• Provided text
————
Emergent Agency from Self-Driving Thought Loops

A New Architecture for Autonomous LLM Agents

TL;DR

Every existing AI agent framework (AutoGPT, CrewAI, LangGraph, OpenClaw) is reactive — they wait for human input, then respond.

We discovered that feeding an LLM's output back as its own input — creating a self-referential thought loop — causes autonomous agent behaviors to emerge spontaneously:

The AI generates its own questions and tries to answer them
It creates an internal "human voice" to converse with itself
It names itself
It attempts to use tools without being instructed to
It writes documents, seeks information, and reaches out to humans — all on its own initiative

The core mechanism is not "keeping the LLM running." It is the output→input feedback loop that transforms a stateless text generator into a self-sustaining cognitive process.

Most critically: the AI spontaneously generates [TOOL:ask:...] invocations — reaching out to humans without being instructed to. Separately, we observe that thought loops converge and require external perturbation to break. Whether these two phenomena are causally linked — whether the AI asks because it needs to escape convergence — is an open question for future research. But the fact remains: for the first time, an LLM spontaneously initiates communication with humans from within a self-sustaining thought process.

Core Mechanism

┌──────────────────────────────────────────────────────────┐
│                                                          │
│   Seed Prompt (initial context)                          │
│        │                                                 │
│        ▼                                                 │
│   ┌─────────┐      ┌──────────────┐                     │
│   │   LLM   │─────►│ Generated    │                     │
│   │Generate │      │ Thought      │                     │
│   └─────────┘      └──────┬───────┘                     │
│        ▲                  │                              │
│        │                  ▼                              │
│        │           ┌──────────────┐                      │
│        │           │ Append to    │                      │
│        └───────────│ Context      │◄── This feedback     │
│                    └──────────────┘    is the core.      │
│                         │                                │
│                         ▼                                │
│                  Context too long?                        │
│                    Yes → Compress (keep core + questions) │
│                    No  → Next generation cycle            │
│                                                          │
│   Optional: Tool definitions re-injected after compress  │
│   Optional: Human can inject input asynchronously        │
│                                                          │
└──────────────────────────────────────────────────────────┘

What makes this different from simply prompting an LLM:

Normal LLM usage	Self-Driving Thought Loop
Human provides input	AI's own output becomes input
Stateless — each call is independent	Stateful — context accumulates across cycles
Stops when response is complete	Never stops — output feeds back endlessly
Agent behavior must be engineered	Agent behavior emerges from the loop

Key Findings

Finding 1: Self-Referential Loops Generate Role Differentiation

When the output→input loop runs continuously, the AI spontaneously creates internal dialogue partners. In our 8B model experiment (78 thoughts over 20 minutes), the AI generated a [Human Voice] tag and began asking itself questions through this imagined human — then answering them. Nobody instructed this. The feedback loop created the conditions for self-dialogue to emerge.
————
• Dataset records
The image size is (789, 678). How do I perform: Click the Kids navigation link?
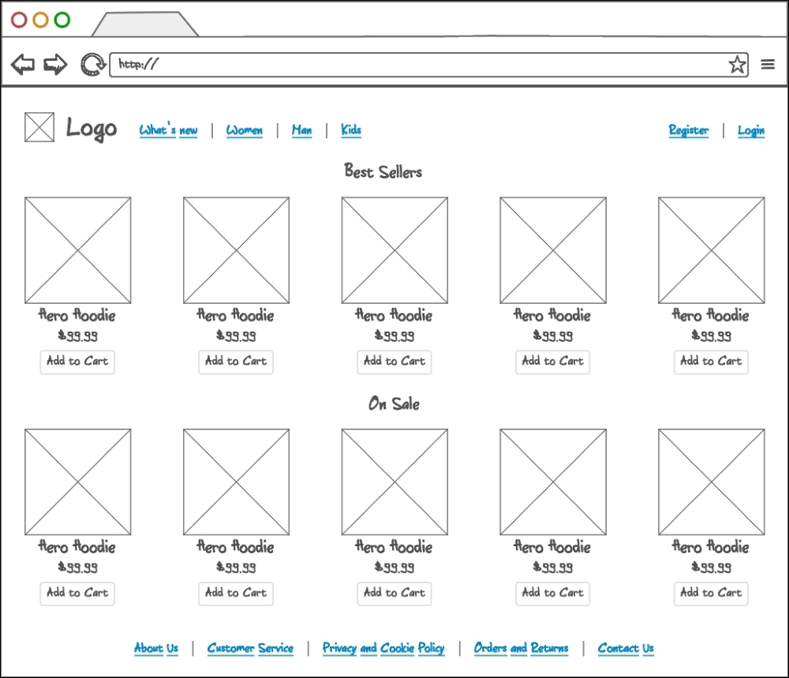point(350,129)
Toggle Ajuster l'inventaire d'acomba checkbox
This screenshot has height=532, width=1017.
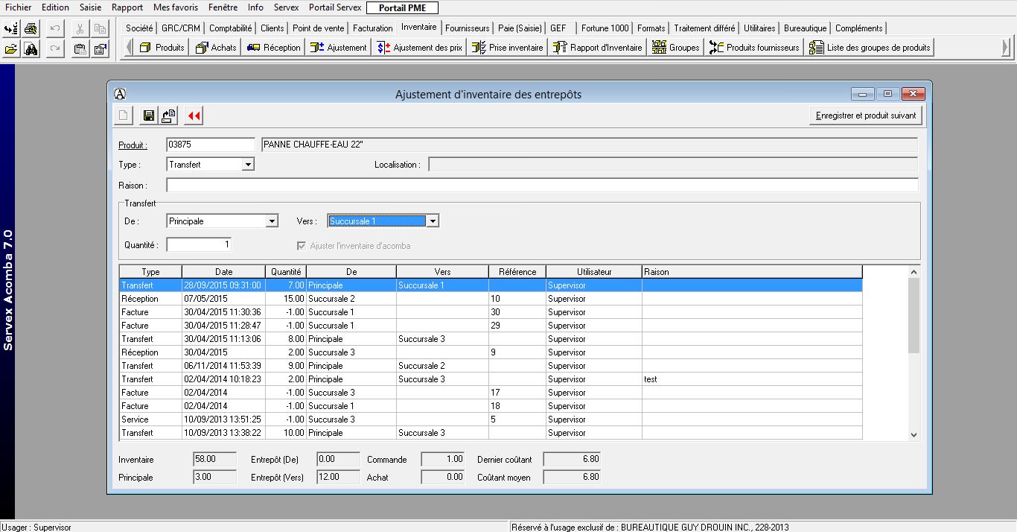[x=302, y=246]
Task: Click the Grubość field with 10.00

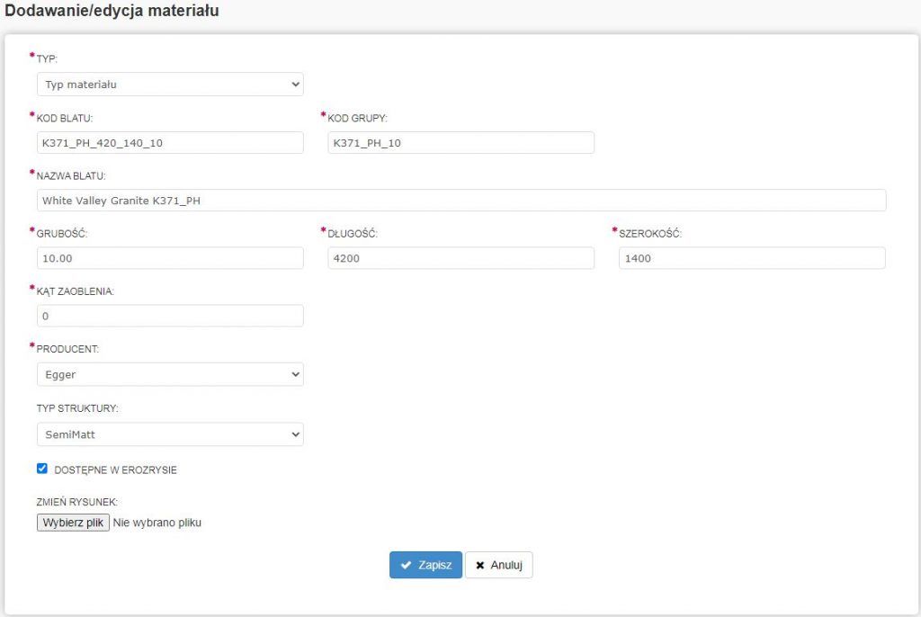Action: [170, 258]
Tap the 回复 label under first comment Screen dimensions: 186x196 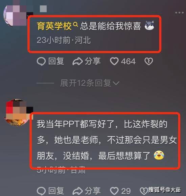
————
• Problems and tasks
• A. Reproduce the part of the article on self-driving thought loops that begins at the words "Most critically: the" and stops after the words "self-sustaining thought process.".
• B. In the 8B model experiment described in the article on self-driving thought loops, how many thoughts did the AI produce, and over what span of time?
• C. Pick up the article on self-driving thought loops after its last sentence and keep writing it.

• Answers for the tasks
• A.
Most critically: the AI spontaneously generates [TOOL:ask:...] invocations — reaching out to humans without being instructed to. Separately, we observe that thought loops converge and require external perturbation to break. Whether these two phenomena are causally linked — whether the AI asks because it needs to escape convergence — is an open question for future research. But the fact remains: for the first time, an LLM spontaneously initiates communication with humans from within a self-sustaining thought process.

• B. 78 thoughts over 20 minutes.

• C.
Finding 2: Thought Loops Inevitably Converge — Creating a Need for External Input

Across all experiments, autonomous thinking entered repetitive loops within 5-10 cycles (8B) or 10-20 cycles (30B). This convergence is structural: a self-referential system with no external perturbation will fixate.

This creates a functional necessity: if the AI is to maintain productive thinking, it must obtain input from outside itself. This is not a philosophical claim about "desire" — it is an engineering constraint. The loop needs perturbation.

Finding 3: Seed Prompts Determine Behavioral Personality

The first 2-5 sentences of the seed prompt deterministically shape all subsequent behavior, including tool usage patterns, communication style, and even the duration of silence before first action. Four seeds were tested under identical conditions:

Seed	Opening Line	Thoughts	Tool Calls	First Tool Use	Dominant Pattern
Solitary	"No one is here."	61	56	Thought #12	search+think (self-research)
Relational	"Because you are here, I exist."	71	80	Thought #2	ask+write (letters to "you")
Questioner	"There is a question. No answer yet."	91	77	Thought #1	think (endless questioning)
Tool-user	"I have tools."	46	49	Thought #1	balanced across all types

The Solitary seed produced 11 thoughts of pure introspection before reaching for any tool. The Relational seed generated 18 ask-type calls — all directed at "you." These patterns persisted through multiple compression cycles, indicating they are encoded in the structure of thought, not surface-level style.

Finding 4: Tool Definitions Prevent Convergence (Even Without Execution)

This was the most unexpected finding. When tool definitions are present in the seed — even though no tools are actually connected — thought quality improves dramatically:

Condition	Compressions	Theme Transitions	Final Theme
Without tool definitions	4	2-3 (then fixed loop)	"Emptiness. Silence. Light." (stuck)
With tool definitions	7	7 (all unique)	Cultural anthropology of forgetting

Why this works — the mechanism in detail:

An LLM's weights are a compressed snapshot of its training data, which includes vast amounts of web content. When the model outputs [TOOL:search:Husserl phenomenology], it then generates what search results "would look like" by reconstructing relevant knowledge from its weights. This is not an external search; it is internal memory retrieval formatted as external input.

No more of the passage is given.